### EXCERPTED TEXT
────
How community refrigerators ensure that everyone has a morsel to share

These fridges, maintained by voluntary organisations, take care of the hungry while engendering a healthy respect for food conservation

March 29, 2021 07:59 pm | Updated March 31, 2021 11:40 am IST

The community fridge project launched by Don Bosco Institutions in Navi Mumbai recently. Photo: Special Arrangement/THE HINDU

The community fridge project launched by Don Bosco Institutions in Navi Mumbai recently. Photo: Special Arrangement/THE HINDU

In over a year of COVID-19 lockdowns, the disruption of logistics and transport has brought to fore the importance of voluntary organisations — their role in preventing food wastage and ensuring the supply of meals to disadvantaged sections of society.

“India has more food than it actually needs. Waste happens not only in the conception, but also the production side. Though as lay people we may not have the power to create policies to change the system, we can surely do better to reduce food wastage on a personal level,” says Dr Issa Fathima Jasmine, managing trustee, The Public Foundation (TPF) in Chennai.

The non-Governmental organisation has been helping to redistribute surplus cooked food among the destitute in Chennai since 2017.

Its signature project ‘Ayyamittu Unn’ (inspired by a line from the Aathichoodi that translates to ‘share food with the needy before you eat’) maintains eight community refrigerators in Chennai and two in Bengaluru, that are stocked with freshly cooked food, bottled non-alcoholic beverages and packaged snacks, and are kept open for underprivileged people.

Since the lockdown was declared in March last year, TPF has been one among many voluntary organisations that has been functioning in the State capital to ensure the smooth supply of food among those in need, with the approval of the Greater Chennai Corporation.
────
### EXERCISE DATA
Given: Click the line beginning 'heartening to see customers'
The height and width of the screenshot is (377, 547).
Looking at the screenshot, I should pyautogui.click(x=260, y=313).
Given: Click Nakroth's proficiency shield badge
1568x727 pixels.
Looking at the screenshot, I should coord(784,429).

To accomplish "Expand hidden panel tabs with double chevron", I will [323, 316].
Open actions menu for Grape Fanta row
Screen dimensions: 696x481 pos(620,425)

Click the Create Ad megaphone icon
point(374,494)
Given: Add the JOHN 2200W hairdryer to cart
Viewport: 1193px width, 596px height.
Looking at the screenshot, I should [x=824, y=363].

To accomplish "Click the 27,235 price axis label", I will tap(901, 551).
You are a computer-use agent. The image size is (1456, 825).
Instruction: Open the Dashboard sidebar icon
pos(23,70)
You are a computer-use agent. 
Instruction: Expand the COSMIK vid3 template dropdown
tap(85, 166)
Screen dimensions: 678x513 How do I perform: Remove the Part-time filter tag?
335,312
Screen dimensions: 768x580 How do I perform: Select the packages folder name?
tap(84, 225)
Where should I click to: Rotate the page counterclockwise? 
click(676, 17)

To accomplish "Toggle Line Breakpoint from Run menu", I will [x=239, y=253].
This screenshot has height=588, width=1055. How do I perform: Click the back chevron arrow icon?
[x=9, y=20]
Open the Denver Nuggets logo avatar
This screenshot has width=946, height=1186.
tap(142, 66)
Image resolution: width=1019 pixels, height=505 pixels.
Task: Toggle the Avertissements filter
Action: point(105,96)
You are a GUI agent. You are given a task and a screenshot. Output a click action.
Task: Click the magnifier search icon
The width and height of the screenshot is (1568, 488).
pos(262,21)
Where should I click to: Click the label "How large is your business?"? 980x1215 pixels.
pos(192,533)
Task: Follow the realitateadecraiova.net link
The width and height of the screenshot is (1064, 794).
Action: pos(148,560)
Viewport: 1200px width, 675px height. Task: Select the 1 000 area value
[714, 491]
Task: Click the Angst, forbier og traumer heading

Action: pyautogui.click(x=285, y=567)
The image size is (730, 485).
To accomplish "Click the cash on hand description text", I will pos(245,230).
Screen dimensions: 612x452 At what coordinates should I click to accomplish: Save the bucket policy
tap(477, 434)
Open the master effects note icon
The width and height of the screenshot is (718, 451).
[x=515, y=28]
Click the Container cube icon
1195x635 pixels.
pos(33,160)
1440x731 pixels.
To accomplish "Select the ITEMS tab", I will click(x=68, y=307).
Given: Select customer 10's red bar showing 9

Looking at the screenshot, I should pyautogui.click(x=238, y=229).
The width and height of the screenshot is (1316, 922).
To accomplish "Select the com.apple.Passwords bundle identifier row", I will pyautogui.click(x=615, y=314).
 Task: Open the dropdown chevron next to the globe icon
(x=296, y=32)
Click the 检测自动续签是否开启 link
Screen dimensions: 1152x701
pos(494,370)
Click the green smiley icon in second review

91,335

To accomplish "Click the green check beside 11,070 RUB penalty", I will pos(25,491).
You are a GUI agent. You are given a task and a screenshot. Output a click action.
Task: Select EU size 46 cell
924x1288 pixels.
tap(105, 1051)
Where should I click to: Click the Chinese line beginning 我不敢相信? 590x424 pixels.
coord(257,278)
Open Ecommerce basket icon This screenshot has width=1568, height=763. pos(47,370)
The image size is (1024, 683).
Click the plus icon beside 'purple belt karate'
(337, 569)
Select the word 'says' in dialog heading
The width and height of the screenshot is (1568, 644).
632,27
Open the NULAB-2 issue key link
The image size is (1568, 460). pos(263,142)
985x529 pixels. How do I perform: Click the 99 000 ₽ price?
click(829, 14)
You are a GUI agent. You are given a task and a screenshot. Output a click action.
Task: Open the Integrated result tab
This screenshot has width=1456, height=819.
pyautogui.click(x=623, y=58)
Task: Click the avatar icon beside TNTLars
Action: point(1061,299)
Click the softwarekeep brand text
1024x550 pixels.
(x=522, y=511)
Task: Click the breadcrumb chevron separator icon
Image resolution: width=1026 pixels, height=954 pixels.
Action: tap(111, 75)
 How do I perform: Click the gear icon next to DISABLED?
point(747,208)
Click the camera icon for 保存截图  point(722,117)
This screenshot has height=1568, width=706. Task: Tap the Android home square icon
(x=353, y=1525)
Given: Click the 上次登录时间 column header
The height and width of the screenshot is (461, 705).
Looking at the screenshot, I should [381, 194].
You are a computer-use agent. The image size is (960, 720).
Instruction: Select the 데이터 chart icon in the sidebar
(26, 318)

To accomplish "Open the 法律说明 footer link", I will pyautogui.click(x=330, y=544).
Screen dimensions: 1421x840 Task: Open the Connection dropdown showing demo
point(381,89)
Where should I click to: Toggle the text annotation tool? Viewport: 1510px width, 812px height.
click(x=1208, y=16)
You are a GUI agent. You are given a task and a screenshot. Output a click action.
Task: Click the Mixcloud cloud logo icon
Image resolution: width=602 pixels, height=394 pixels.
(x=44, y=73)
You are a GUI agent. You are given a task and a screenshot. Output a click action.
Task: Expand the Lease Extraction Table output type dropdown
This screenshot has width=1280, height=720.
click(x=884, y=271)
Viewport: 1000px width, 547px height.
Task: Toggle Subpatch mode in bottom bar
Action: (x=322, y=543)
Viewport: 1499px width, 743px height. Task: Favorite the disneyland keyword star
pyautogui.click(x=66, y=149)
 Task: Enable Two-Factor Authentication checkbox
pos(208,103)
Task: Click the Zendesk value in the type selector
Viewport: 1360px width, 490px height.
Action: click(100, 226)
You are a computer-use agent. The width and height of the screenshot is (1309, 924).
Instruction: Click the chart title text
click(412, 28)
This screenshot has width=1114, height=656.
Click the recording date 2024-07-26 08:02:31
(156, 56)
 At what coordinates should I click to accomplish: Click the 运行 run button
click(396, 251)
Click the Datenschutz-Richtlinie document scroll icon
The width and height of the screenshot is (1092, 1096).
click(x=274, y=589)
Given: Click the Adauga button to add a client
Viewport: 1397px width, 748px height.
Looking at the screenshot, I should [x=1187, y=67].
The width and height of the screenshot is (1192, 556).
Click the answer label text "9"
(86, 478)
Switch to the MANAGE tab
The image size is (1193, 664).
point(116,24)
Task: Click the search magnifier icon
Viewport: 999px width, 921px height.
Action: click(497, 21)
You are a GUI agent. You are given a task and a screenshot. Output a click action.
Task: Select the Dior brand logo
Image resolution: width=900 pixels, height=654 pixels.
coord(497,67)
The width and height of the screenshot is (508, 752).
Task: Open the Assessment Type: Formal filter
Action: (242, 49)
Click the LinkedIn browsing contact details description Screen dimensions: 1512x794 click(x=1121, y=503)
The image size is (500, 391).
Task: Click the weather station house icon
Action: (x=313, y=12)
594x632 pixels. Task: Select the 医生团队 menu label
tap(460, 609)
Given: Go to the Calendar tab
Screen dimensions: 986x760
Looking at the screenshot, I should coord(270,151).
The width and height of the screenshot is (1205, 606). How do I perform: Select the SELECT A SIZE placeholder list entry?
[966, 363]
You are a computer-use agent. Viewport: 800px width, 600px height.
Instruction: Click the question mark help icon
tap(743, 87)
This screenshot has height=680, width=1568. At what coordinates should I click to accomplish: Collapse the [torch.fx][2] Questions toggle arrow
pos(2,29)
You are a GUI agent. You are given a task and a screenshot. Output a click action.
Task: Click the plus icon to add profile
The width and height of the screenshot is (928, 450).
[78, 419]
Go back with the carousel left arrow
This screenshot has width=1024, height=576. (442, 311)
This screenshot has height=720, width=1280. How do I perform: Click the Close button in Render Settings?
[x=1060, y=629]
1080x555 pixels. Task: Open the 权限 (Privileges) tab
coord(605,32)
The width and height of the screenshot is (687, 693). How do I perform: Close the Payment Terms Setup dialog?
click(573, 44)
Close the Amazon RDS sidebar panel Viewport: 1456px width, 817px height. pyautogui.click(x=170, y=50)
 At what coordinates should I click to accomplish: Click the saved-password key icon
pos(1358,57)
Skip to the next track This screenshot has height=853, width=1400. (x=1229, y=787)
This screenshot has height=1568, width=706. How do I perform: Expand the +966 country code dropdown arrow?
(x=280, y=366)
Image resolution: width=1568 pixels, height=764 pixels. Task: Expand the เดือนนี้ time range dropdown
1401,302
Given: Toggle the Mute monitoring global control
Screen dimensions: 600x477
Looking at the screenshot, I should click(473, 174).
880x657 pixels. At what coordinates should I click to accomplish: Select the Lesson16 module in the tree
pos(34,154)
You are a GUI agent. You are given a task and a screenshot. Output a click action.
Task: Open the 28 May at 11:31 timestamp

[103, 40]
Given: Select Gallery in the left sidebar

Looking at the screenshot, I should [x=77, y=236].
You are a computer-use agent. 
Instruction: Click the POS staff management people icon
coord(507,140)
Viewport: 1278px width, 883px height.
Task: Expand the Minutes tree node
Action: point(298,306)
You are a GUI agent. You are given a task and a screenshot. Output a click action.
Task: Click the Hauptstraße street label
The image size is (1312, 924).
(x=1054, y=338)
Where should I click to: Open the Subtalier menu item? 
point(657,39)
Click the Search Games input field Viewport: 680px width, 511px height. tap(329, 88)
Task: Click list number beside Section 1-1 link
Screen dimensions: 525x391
────
### LIST OF TASKS
**a)** Translate this sentence from the article on community fridges into Spanish: "The non-Governmental organisation has been helping to redistribute surplus cooked food among the destitute in Chennai since 2017."
**b)** Please recast the paragraph beginning "Its signature project" from the article on community fridges as a short bulleted list that keeps its main facts.
**c)** According to the article on community fridges, who is the managing trustee of The Public Foundation in Chennai?
The listing is separate material and is not connected to the article on community fridges.

### TASK-BY-TASK OUTPUTS
**a)** La organización no gubernamental ayuda desde 2017 a redistribuir la comida cocinada sobrante entre los indigentes de Chennai.

**b)**
- Signature project: 'Ayyamittu Unn'
- Name inspired by a line from the Aathichoodi meaning 'share food with the needy before you eat'
- Maintains eight community refrigerators in Chennai and two in Bengaluru
- Fridges are stocked with freshly cooked food, bottled non-alcoholic beverages and packaged snacks
- Fridges are kept open for underprivileged people

**c)** Dr Issa Fathima Jasmine